- What needs to be done -
Using the data beneath this instruction, retype only the lines from the one that contains "Click the Evernote" down to the one that contains "Task: Open profile", both included, exactly as they appear.

--- Data in this exercise Enclosed Below ---

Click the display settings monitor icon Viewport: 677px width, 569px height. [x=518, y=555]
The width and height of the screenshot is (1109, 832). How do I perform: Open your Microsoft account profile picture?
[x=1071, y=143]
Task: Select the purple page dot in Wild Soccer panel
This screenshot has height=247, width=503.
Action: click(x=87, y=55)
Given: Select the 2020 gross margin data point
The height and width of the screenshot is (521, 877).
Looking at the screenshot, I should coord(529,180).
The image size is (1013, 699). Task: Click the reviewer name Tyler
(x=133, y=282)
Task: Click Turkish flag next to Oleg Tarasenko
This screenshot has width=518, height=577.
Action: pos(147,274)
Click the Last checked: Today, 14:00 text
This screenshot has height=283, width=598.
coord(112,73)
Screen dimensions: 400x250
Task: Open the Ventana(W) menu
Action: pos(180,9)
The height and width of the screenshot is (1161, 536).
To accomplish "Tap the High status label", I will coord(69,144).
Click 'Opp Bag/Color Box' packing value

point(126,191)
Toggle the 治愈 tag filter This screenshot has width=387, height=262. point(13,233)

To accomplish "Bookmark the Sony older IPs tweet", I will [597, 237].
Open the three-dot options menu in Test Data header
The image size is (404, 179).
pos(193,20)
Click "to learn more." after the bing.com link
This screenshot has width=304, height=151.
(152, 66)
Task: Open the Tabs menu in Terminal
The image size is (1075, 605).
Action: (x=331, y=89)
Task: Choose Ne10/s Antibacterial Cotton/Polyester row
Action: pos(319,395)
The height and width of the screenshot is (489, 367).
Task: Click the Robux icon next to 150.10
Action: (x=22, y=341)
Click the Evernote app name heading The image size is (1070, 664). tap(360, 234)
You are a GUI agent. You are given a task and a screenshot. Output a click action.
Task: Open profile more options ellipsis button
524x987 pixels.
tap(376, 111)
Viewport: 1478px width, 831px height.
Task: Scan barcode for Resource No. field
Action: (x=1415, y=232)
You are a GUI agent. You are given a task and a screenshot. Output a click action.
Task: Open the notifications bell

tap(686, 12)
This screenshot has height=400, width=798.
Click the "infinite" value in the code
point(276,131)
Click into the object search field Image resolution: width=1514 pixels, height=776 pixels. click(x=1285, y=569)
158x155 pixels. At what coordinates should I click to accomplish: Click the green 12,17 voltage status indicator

--- End of Enclosed Data in this exercise ---

- Task result -
Click the Evernote app name heading The image size is (1070, 664). tap(360, 234)
You are a GUI agent. You are given a task and a screenshot. Output a click action.
Task: Open profile more options ellipsis button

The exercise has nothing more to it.